Pagination Is Evil And You Shouldn’t Do It

So I was browsing the web looking for something that would piss me off enough to write a snarky column that would make you, dear reader, equally pissed off. At me, most likely, as that is usually how it goes. Or rather, how it used to go, the last few columns have been so cute and cozy that I feel a bit nauseous. I know my fellow overlords (note: not actually my fellows) breathe a bit easier when I’m not pissing off the WordPress community, or at least I like to think that’s why I haven’t been kicked out just yet, but still, this is getting a bit boring right?

Enter the RSS reader, enter Stumbleupon, enter the WordPress support forums, enter Twitter, enter a wee bit too much to drink… And then I forgot about what I was doing.

Deadlines won’t go away even though they slip my mind, and my trusty calendar reminded me that I need to turn something in this week as well. How else will I afford bathing in champagne and gorging in caviar and bacon? Yeah, I have simple taste, live with it.

Hungover and worked to the bone I decided to check out the site I’m writing for, this WPMU.org thing that is all the craze, or so my PR rep keeps telling me. And what do I see?

I’ll tell you in a bit. First, enjoy this video:

Ah, good times.

Now that we’re all in a good mood, let me tell you this:

If you follow this tutorial, published on this very site and written by Joe who I bet is a super nice guy who will hate me after I hit publish, on how to paginate your posts, then you deserve so much pain, so much anguish, so much of the bad kind of nasty that you just won’t understand what on Earth you were thinking of when you decided to paginate your post!

Seriously.

You should be ashamed.

You should hurt.

Don’t ever split up posts in multiple pages. That’s just plain evil and I don’t care how awesome you might be, how ground breaking your content might be, how many fucking unicorns you save with each page on your post, *it is evil and wrong and so are you!*

Also, I haven’t taken my medication today.

PS. I really hate paginated posts. Don’t do it.

8 Responses

  • You’ve thoroughly convinced me that you hate paging…but haven’t provided any justification for it. Do you have a *reason* for hating paging? Justification of any kind? Or is this some deep-seated hatred based on something that happened to you as a child? Would you like to tell me about your mother? :)

    Personally, I don’t like paging, and any article with under a couple thousand words should be single-page. But not every article or piece of content is that “short”, and many will require some form of pagination in order to be usable. If you’ve got a 10,000 word article, you better use paging, or your visitor is going to hate you far worse for not, and is likely to abandon the post long before they get to the end.

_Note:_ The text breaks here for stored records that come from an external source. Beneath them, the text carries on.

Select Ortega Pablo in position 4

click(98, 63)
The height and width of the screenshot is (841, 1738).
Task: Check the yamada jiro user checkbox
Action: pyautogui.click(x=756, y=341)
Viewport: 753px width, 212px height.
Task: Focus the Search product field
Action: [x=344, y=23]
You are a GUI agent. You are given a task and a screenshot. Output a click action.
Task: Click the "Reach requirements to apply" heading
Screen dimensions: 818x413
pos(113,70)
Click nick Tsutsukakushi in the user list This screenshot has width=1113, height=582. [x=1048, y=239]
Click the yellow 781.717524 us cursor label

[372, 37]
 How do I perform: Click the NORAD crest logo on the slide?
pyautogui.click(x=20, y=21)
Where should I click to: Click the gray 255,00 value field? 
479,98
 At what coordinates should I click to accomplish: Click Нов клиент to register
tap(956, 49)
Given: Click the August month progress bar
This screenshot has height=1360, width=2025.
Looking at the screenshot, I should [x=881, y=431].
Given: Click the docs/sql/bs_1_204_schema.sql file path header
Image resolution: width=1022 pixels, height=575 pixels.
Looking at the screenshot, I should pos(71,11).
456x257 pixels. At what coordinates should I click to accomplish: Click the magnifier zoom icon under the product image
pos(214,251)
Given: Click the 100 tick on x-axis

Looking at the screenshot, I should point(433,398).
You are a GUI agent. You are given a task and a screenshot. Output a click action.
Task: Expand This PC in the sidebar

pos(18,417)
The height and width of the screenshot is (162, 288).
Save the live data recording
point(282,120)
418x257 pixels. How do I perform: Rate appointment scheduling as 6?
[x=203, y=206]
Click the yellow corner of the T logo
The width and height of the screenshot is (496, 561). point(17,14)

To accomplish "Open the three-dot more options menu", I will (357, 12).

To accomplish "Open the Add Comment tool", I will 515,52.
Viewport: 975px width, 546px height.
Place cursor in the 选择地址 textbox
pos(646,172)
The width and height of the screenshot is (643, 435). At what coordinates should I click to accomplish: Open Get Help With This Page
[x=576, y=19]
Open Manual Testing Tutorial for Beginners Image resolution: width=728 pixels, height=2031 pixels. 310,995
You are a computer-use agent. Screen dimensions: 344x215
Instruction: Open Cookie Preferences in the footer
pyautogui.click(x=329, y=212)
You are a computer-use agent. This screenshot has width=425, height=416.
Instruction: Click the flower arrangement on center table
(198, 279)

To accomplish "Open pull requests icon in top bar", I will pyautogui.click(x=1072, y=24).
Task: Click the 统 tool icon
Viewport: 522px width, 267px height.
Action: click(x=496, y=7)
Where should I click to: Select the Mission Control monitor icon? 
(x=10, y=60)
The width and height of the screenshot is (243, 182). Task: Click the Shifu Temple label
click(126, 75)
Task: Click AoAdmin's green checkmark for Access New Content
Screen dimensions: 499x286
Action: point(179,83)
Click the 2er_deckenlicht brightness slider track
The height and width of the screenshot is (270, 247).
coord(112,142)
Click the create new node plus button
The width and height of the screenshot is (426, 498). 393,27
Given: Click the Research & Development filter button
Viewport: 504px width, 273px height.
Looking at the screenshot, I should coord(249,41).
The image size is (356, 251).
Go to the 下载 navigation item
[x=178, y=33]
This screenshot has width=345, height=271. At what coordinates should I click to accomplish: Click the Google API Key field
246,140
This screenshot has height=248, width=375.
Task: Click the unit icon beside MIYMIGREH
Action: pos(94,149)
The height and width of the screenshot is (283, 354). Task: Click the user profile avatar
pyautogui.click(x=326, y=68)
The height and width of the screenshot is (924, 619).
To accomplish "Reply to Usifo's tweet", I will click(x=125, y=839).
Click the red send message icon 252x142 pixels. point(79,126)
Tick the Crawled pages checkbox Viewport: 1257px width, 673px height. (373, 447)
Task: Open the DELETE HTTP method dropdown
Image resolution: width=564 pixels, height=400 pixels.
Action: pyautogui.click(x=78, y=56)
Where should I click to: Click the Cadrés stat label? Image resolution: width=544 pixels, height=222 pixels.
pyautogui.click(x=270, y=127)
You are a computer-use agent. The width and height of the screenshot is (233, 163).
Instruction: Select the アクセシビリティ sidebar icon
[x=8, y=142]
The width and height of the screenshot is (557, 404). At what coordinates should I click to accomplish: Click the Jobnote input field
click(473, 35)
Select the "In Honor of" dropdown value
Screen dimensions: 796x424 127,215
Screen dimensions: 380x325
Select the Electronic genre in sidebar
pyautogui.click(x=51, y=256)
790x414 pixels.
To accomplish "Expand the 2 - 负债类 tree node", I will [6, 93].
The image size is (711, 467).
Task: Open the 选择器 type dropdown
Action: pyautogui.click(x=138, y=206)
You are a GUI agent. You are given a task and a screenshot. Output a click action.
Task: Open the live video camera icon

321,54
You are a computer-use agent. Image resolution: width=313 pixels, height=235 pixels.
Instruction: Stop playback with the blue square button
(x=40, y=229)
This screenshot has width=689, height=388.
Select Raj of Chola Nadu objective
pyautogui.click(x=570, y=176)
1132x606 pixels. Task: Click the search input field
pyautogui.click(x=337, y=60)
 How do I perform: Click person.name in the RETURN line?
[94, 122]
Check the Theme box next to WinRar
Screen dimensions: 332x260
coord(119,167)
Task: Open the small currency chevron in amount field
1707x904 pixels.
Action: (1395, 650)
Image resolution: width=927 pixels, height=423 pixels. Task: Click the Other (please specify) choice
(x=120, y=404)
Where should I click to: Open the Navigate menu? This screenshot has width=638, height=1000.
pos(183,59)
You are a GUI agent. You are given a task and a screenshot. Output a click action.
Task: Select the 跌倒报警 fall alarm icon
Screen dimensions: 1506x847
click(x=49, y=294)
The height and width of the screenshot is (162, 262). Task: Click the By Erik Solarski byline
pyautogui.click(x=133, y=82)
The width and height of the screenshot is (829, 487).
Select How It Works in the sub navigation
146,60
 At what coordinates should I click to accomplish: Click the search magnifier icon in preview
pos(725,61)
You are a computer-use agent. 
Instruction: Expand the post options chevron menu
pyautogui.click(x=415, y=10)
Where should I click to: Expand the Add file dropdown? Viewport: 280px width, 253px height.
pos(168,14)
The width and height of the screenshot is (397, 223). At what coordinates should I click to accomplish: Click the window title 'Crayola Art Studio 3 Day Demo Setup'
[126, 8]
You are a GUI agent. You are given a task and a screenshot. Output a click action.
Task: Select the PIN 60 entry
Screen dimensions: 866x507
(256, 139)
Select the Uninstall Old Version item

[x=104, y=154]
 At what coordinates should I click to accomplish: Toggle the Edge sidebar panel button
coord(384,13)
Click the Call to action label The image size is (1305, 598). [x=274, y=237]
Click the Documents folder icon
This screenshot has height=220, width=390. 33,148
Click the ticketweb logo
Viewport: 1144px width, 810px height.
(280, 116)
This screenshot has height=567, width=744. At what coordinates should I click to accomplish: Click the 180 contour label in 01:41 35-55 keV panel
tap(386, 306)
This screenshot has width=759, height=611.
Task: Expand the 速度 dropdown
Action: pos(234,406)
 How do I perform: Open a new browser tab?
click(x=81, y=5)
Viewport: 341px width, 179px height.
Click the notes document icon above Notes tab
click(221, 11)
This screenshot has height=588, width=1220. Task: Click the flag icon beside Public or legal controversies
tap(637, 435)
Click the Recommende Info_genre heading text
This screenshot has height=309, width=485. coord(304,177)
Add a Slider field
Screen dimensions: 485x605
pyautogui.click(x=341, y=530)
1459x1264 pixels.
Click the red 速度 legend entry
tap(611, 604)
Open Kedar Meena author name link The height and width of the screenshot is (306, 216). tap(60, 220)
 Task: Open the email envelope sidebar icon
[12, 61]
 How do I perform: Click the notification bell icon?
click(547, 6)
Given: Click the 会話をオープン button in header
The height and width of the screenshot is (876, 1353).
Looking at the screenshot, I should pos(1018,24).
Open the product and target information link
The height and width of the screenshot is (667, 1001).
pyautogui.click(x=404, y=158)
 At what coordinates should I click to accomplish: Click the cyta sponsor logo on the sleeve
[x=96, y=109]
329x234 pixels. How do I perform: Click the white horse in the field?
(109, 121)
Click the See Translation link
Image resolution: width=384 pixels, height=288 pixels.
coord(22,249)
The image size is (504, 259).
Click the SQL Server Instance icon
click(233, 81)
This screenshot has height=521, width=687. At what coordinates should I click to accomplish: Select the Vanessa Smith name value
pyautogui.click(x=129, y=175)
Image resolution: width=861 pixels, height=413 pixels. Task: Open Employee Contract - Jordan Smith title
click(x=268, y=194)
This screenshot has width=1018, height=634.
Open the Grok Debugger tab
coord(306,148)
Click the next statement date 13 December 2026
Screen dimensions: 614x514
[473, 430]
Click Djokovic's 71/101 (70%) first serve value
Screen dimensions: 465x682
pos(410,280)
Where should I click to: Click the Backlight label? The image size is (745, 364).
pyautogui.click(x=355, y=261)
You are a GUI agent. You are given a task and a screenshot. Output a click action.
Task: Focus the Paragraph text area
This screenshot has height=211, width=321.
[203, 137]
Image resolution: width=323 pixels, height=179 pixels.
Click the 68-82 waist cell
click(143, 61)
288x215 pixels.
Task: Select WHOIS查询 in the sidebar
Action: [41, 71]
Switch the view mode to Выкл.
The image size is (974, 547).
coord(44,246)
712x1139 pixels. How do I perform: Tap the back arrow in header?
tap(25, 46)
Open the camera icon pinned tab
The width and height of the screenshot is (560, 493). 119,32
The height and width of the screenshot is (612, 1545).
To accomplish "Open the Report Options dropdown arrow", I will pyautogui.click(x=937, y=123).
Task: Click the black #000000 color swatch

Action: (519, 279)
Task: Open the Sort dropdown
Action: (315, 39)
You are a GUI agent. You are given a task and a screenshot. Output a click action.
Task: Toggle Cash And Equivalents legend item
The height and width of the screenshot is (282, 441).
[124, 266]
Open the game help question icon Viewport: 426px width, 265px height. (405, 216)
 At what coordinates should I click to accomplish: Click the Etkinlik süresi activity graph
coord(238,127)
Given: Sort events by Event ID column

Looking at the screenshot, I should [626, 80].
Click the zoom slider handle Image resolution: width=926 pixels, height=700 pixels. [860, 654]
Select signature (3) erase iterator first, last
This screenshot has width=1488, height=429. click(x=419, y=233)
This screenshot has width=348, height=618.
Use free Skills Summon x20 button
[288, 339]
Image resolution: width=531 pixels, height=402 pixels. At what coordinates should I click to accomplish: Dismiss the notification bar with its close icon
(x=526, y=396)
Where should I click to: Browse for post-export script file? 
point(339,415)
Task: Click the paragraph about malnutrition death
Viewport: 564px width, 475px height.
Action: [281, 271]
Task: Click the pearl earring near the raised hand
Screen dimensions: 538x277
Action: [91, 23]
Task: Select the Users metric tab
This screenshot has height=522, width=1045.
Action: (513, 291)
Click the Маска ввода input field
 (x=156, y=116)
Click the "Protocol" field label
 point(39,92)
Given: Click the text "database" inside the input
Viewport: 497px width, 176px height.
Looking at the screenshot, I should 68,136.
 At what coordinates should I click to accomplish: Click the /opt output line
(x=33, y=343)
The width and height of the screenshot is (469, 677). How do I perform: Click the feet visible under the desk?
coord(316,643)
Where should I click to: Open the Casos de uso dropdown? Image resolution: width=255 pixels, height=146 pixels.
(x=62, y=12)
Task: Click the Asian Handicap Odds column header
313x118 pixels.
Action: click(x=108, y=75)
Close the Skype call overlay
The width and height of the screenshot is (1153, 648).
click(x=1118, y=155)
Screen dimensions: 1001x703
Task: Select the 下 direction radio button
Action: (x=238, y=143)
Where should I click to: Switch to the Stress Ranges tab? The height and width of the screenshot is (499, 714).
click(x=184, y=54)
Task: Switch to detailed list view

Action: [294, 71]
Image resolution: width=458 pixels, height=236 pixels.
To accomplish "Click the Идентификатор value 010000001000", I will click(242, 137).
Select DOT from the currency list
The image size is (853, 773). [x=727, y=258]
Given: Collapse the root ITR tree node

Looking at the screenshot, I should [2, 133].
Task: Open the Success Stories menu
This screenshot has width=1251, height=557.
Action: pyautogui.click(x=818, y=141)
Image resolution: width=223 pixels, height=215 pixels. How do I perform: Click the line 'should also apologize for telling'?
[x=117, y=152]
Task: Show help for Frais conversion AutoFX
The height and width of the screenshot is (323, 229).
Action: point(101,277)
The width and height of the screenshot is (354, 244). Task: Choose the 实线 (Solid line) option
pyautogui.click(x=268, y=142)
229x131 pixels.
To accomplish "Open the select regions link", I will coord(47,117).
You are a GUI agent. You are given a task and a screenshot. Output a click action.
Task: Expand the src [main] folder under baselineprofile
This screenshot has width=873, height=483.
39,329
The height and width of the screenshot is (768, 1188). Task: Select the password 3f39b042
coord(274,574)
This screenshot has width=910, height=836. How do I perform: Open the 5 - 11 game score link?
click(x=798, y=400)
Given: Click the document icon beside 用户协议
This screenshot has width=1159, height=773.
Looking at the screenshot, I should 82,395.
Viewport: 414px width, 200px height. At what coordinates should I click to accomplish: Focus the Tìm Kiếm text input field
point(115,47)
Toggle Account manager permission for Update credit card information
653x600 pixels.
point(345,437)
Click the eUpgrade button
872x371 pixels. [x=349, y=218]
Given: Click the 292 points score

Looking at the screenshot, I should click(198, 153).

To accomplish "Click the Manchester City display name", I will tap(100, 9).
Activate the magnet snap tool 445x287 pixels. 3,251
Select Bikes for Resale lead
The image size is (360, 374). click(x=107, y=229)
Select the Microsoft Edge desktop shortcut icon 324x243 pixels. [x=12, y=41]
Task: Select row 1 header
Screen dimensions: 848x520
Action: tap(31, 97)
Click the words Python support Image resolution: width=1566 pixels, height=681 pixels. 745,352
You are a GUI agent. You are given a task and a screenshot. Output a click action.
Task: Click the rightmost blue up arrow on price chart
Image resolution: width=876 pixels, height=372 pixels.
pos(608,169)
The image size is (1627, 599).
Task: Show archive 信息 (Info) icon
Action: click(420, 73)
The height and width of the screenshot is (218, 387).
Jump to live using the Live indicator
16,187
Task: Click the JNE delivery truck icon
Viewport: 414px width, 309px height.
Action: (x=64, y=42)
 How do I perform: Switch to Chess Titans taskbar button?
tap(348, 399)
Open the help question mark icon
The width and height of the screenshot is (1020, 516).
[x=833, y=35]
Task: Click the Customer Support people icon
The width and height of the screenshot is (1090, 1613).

    Further, revenue-wise, it’s important to try to get at least a few ad views out of something that’s several thousand words long.

  • I have to agree with Mr. Hedengren on this one.

    Whenever I start reading an article, and at the bottom discovering I need to click to read the next “page”, I find myself losing interest and I abandon the article fully.

    Call me lazy, but I can’t be arsed with clicking more than once to read a piece.

  • so wrong, suddenly I feel so sick of people who call themselves “WordPress hard core developers” or “WordPress experts”

    please enlighten me if I’m wrong
    perhaps, I just had very bad experience working with “WordPress developers”

  • I totally agree with hating pagination :) . I never felt the need of paginating my posts. Imho the only you get is to loss some readers every time you make them to clic on a ‘next page’ link.

  • Of course pagination for long texts is useful. Pagination can be vertical (PDFs) or horizontal (books, ebooks, etc). But when these things are done digitally, they are done with utmost care for usability – one flick, click or spacebar will send you to the next page. As soon as you are required to start navigating your mouse to find some little row of numbers, and when you need to wait another 5 seconds for the new page to load, and when all the context changes (new ads, etc) – then usability is out the window. With that said – 99% of all content your read straight off a web page is short enough to fit on one page with scroll down.